The peril and the gift of feeling cut-loose

If you have no concept or prior knowledge of what an Out of Bounds Moon is then this post should be read in conjunction with my earlier post on the topic; although I am only using this as a push-off into a much more broadly relevant topic than the apparent one on astrology (you require no interest in astrology to get something from this post). For the record, I am no a astrologer myself and have only the kind of interest in it that that waxes and wanes in an exaggerated way (from fascinated to completely disengaged for long periods), thus I had not given a lingering though to the Out Of Bounds Moon topic for quite some time when this train of thought spontaneously came to me.

I was listening to someone’s playlist of music of the 1970s when a song came up that reminded me of an artist I hadn’t given any thought to for decades. My curiosity piqued, as it often is when I listen to music, I went down a rabbit hole and found out that he was one of those supremely gifted individuals that can turn his hand to anything…making music of any genre, producing, presenting and more. He was also a prolific paedophile, which took me by surprise.

- [DATA SEGMENT]
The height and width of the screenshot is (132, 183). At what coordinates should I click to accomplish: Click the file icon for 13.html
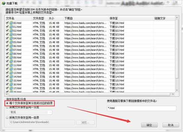(11, 73)
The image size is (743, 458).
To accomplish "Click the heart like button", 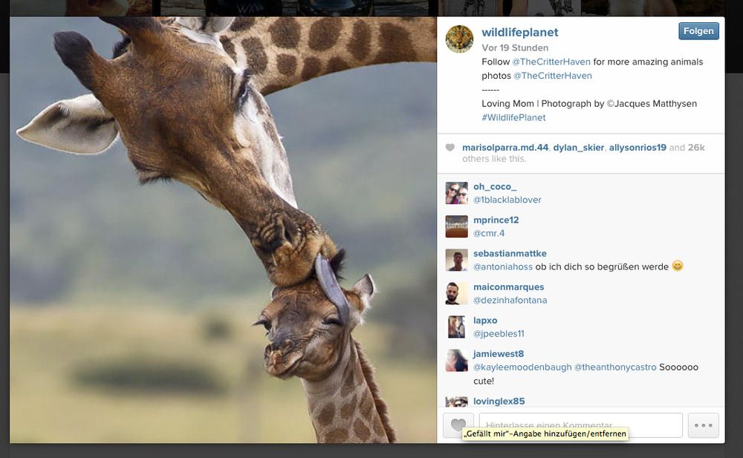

- [GIVEN INSTRUCTION 1] Condense the paragraph of the post on feeling cut-loose that begins "I was listening to someone’s playlist" into two or three sentences, keeping its main facts.
- [GIVEN INSTRUCTION 2] Render this sentence from the post on feeling cut-loose in Spanish: "I was listening to someone’s playlist of music of the 1970s when a song came up that reminded me of an artist I hadn’t given any thought to for decades."
- [GIVEN INSTRUCTION 3] Carry on the post on feeling cut-loose from the point at which it stops.
The listing has no connection to the post on feeling cut-loose.

- [REPLY 1] While listening to someone's playlist of 1970s music, the writer heard a song that recalled an artist not thought of for decades. Curious, the writer looked into him and learned that he was a supremely gifted all-rounder who made music in any genre, produced and presented. To the writer's surprise, he was also a prolific pedophile.

- [REPLY 2] Estaba escuchando la lista de reproducción de alguien con música de los años setenta cuando sonó una canción que me recordó a un artista en el que no había pensado durante décadas.

- [REPLY 3]
All this had happened since I last gave this person any consideration, decades ago, since I don’t tend to track current affairs very closely and this all came to a head 15 years ago. My immediate thought was “he has got to have an Out of Bounds Moon in his chart”. I haven’t confirmed or denied this as yet, though he was born in an OOB moon year (this year, by the way, is such a year; see my previous post for why that’s significant). Whatever, the reason for my thought is that having an OOB moon (I have one!) feels somehow freeing yet also somewhat like there being no moral or other rules that truly apply to you, as though you are somehow exempt, a bystander to everyone else’s constructs. Its also as though your parent wandered off or got distracted during your formative years (there was an element of that for me but I speak here of the much more abstract circumstance of your personality formation) and you were left free to make up all of your own from scratch; by observing and constructing from some slightly off to the side position on life, when everyone else seems to be caught up in the mosh-pit of it all.

This has an inbuilt sense of “limitlessness” (something I work very hard to preserve in my life) about it but a wise OOB individual will come to realise that its not a case of having no rules at all, since we all do better when we agree to be constrained by some outer limits, but of not accepting those presented to you automatically, mindlessly or without question. Rather, you survey them from an objective point of view, as though you were that OOB moon hovered right at the outer limits of its orbit, you could say “from the fringes of life”, from where you reevaluate them…and then, having observed, you set about adopting your own. Which is not to say you make up rules that serve only yourself but that you take on those more commonly held by others that have the general interest at heart…whilst questioning, even abolishing, those that make no sense or do harm. This is the OOB moon ideal scenario and may take a few decades to come into its zenith. At its best, it can make highly creative, paradigm shifting individuals out of us (see my other post for some well-known individuals with this trait) or it can implode, as a sense of not knowing what to do, where to go, how to fit in (a sense of too many possibilities can undo us all, in the end, if we don’t know how to handle ourselves; like a sort of lottery win of the psyche).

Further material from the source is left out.